Practice pistols so you can squat heavier weight with proper form and increase core strength, a crucial facet of every lift.

Now that you’re certain you need to integrate pistols into your normal lifting routine, obey these three rules to maximize your efforts:

1. Rely on your glutes—not your quads—when you’re stuck at the bottom.


As you start the pistol squat your weight should be fully shifted onto one leg, with the other off of the ground, preferably the non-working leg straight and in front of you. As you sink down into the squatting movement, the biggest mistake you can make is to rely on your quads or knees to get you back up.

Think into your heel—press it straight into the ground—and only think about squeezing your glutes to stand up. They are a big and powerful muscle group for a reason. With your weight in your heel, you will have the proper balance to prevent yourself from falling or straining your knee. Male or female, working your glutes never hurt anybody. Vanity aside, a strong ass game is going to ensure you’ve pretty much got any lower-body movement handled.

2. Never bounce off of your knees to get back up.

It’s tempting but so is cocaine, and I’m pretty sure at this point everyone knows that drugs are bad, mmkay?

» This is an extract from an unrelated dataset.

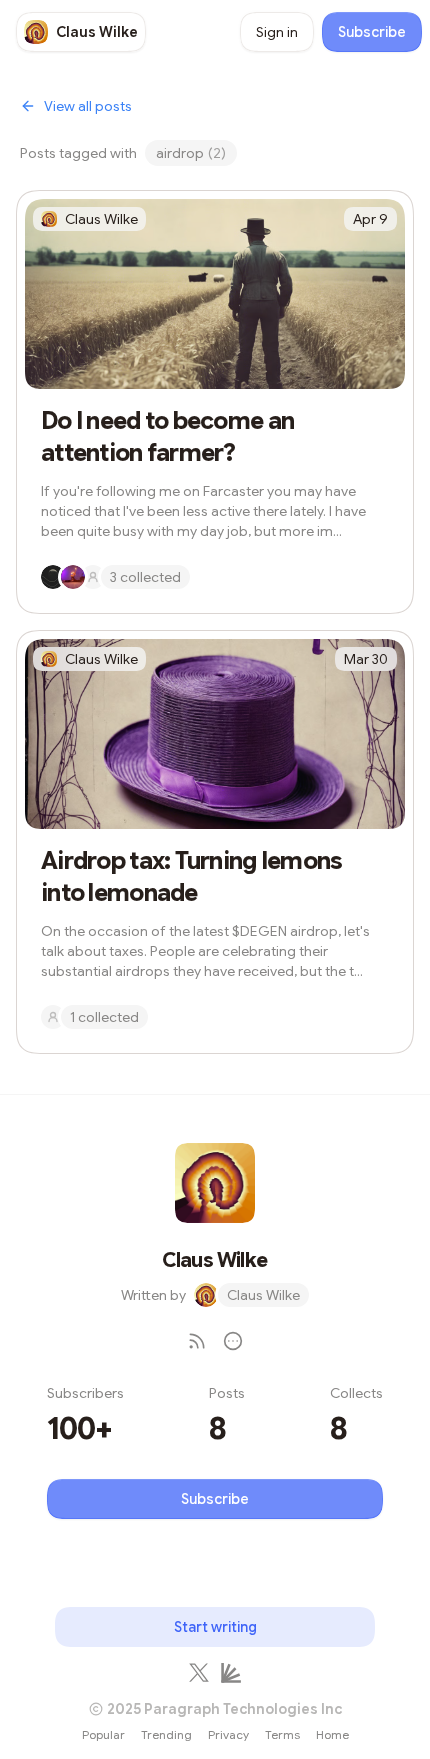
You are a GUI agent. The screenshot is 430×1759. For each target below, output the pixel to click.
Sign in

As mentioned previously, push with your glutes, draw in your lower abs to activate your core and just ride it out. Especially on your first few tries, this squat can be ugly and tiring. You might get stuck halfway up but you will develop this strength over time. You’re definitely going to be sore tomorrow and you may never want to do them again but the last thing you need to do is strain the ligaments and tendons in one of our most complex joints just because you’re too lazy to use your muscles. Strive to get parallel or below but don’t hurt yourself trying to accomplish that as a novice pistol squatsman. As you feel out the movement and get stronger performing it, err on the side of shallow, and for f*ck’s sake just don’t bounce off of your knees.

3. Strengthen your hip flexors for a more effective pistol.


It may seem like the easiest part of the movement, but for some people lifting the non-working leg high enough not to interfere with the squat is more difficult than anything else.

Men typically do not have strong hip flexors (my condolences, sirs,) which can make the pistol squat a challenge. Couple that with the widespread threat of Shallow Squat Syndrome and the majority of the male population simply isn’t getting what they should out of leg day. It’s an easily correctable issue, but it requires identifying the problem and modifying behavior to change it.

Simple ab exercises like leg lifts—even performed on a declined bench—can help improve hip flexor strength, which equates to more effective pistol squats and serious leg day gains.

A Word on Shallow Squat Syndrome

This made-up disorder doesn’t have to be clinically diagnosed for it to be real. We all know someone who has been touched by the blight of shallow squats and the underdeveloped man-boy legs that come with it. While it’s more common in men, women, too, have similar problems dropping it low enough to reap any of the benefits of squatting, and are even more prone to shallow lunging.

If you notice a loved one failing to get their ass below parallel on leg day, don’t stand by while their gains plateau. Friends don’t let friends shallow squat.